Barring Imran from poll campaigning not legal, PTI tells SC

Published October 13, 2015
Preventing Khan from campaigning would violate Article 19 which ensures freedom of speech and expression, says Hamid.—Hamid Khan facebook page
Preventing Khan from campaigning would violate Article 19 which ensures freedom of speech and expression, says Hamid.—Hamid Khan facebook page

ISLAMABAD: A day after the PTI lost a close by-election in NA-122 (Lahore), the party told the Supreme Court that restraining its chief from campaigning for his candidates was a violation of the freedom of association guaranteed by the Constitution.

Preventing the party leader from campaigning and addressing public meetings in the area where by-elections were being held would violate not only the right of parties to conduct political activities, but also Article 19 which ensures freedom of speech and expression, said a PTI rejoinder filed before the Supreme Court by senior counsel and PTI vice president Hamid Khan.

The reply was moved before the apex court, which is already seized with an Election Commission of Pakistan (ECP) appeal against a Lahore High Court (LHC) verdict of May 25, 2015. Through a notification on May 7, the ECP had barred holders of public office from “influencing in any way the results of by-polls”.

Also read: We were not prepared for PML-N rigging tactics again: Imran

The notification included members of national and provincial assemblies in the list of public office holders barred from visiting constituencies after the announcement of the election schedule, a modification that the PTI alleges targeted its chief Imran Khan.

The LHC had struck down the bar imposed by the ECP on a petition filed by PTI leader Mansoor Sarwar Khan. But on Aug 10, a three-judge Supreme Court bench, headed by Justice Mian Saqib Nisar, restored the ECP code of conduct on an appeal.

The appeal asked that Prime Minister Nawaz Sharif, Punjab Chief Minister Shahbaz Sharif, members of their cabinet as well as MNAs and MPAs be restrained from campaigning for their candidates in the high-profile by-elections for two National Assembly seats, one in Lahore and the other in Lodhran (NA-154). The case will be taken up again on Tuesday.

Though the by-election in NA-122 was held on Sunday, by-polls in NA-154 stand suspended on the orders of the Supreme Court.

Surprisingly, the ECP filed another petition on Saturday (Oct 10), pleading that a different bench of the high court had on Sept 23, struck down the same bar – which it had announced through a notification on April 16 and was an exact copy of the May 7 notification – on a petition filed by PTI’s Shoaib Siddiqui, in derogation of the apex court’s Aug 10 order.

The PTI rejoinder urged the apex court to uphold the high court judgment by the ECP notification to be illegal and unconstitutional. The petition claimed that the ECP notification was based on mala fide intent, because Imran Khan had demanded that the commission’s four provincial members resign over their failure to hold free and fair elections in 2013.

Thus, it alleged that, ECP members were targeting Imran Khan and trying to hurt him by keeping him out of the election campaign during the by-election.

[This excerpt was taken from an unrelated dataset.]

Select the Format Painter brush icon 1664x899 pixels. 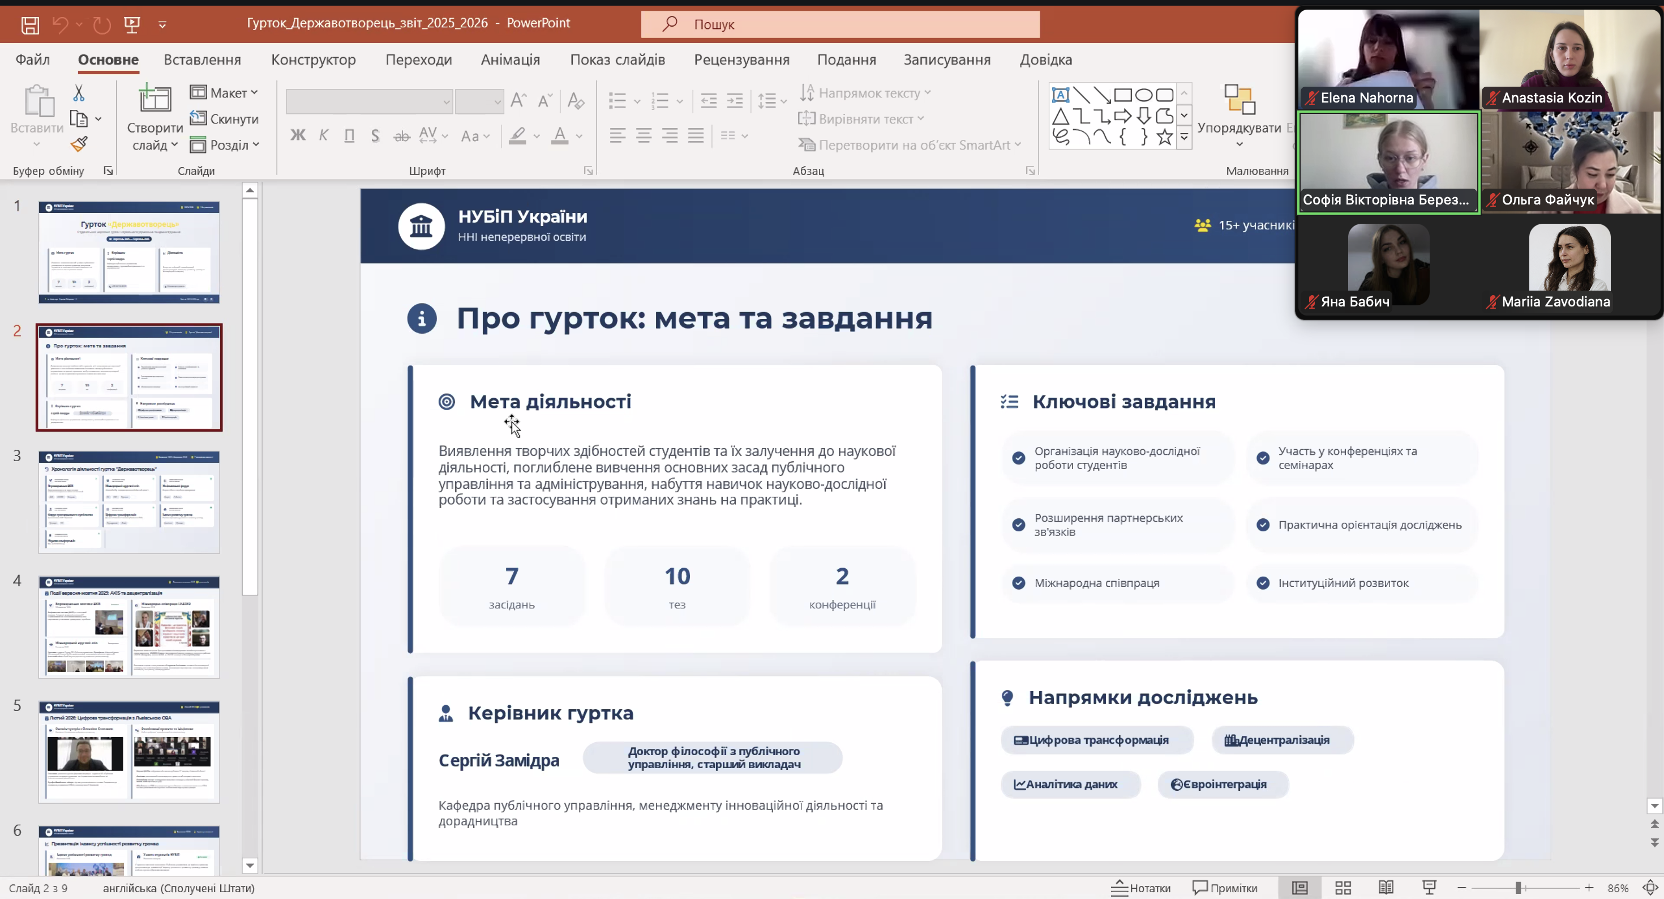point(79,144)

Keeping those in power out of election campaigns was understandable and appropriate, because they were likely to influence the election by using or abusing their power, the application explained.

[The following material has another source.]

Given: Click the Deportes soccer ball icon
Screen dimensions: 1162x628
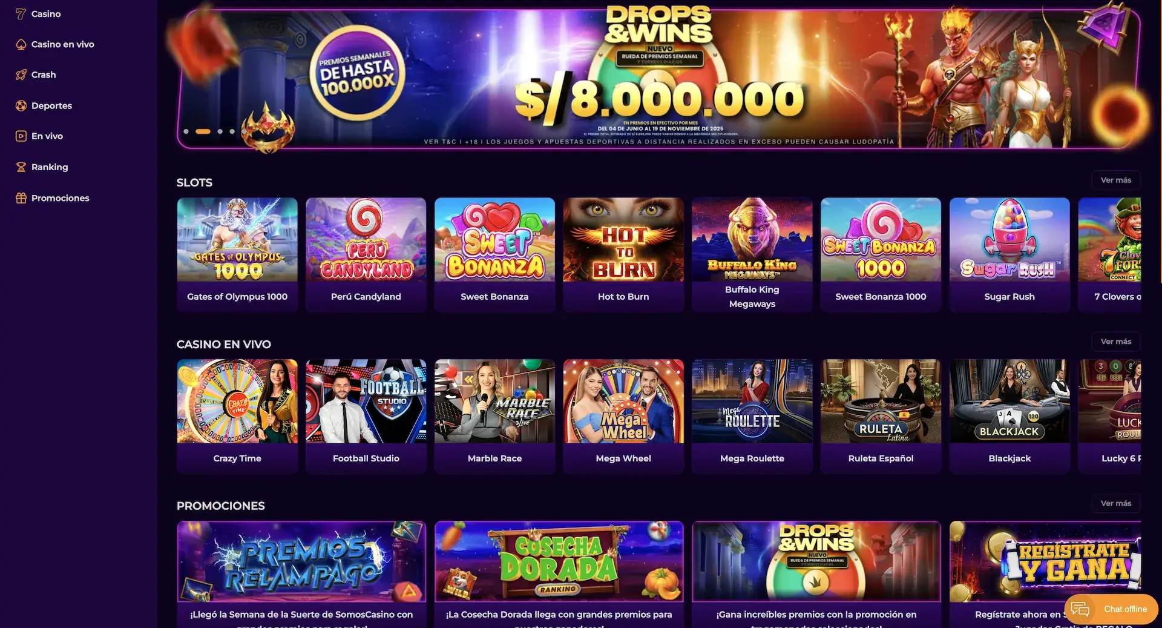Looking at the screenshot, I should click(21, 105).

But MNAs and MPAs do not exercise any such power and financial control and there seems to be no logic behind excluding them from campaigning in election constituencies.

Delimitation

Separately, ECP also challenged before the Supreme Court an order by the LHC’s Rawalpindi bench declaring null and void the delimitation carried out for the upcoming local government elections in Rawalpindi division.

The appeal argued that the high court had failed to properly comprehend the scheme of the election prescribed by the PLGA, adding that the only power with the government under section 7 was to determine the number of union councils in the metropolitan corporation, a municipal corporation, a district council and wards of a municipal committee.

Section 8(2) provides that after the demarcation of the local governments and the determination of the union councils and wards, it was the ECP which would de-limit the union councils and wards, the petition emphasised.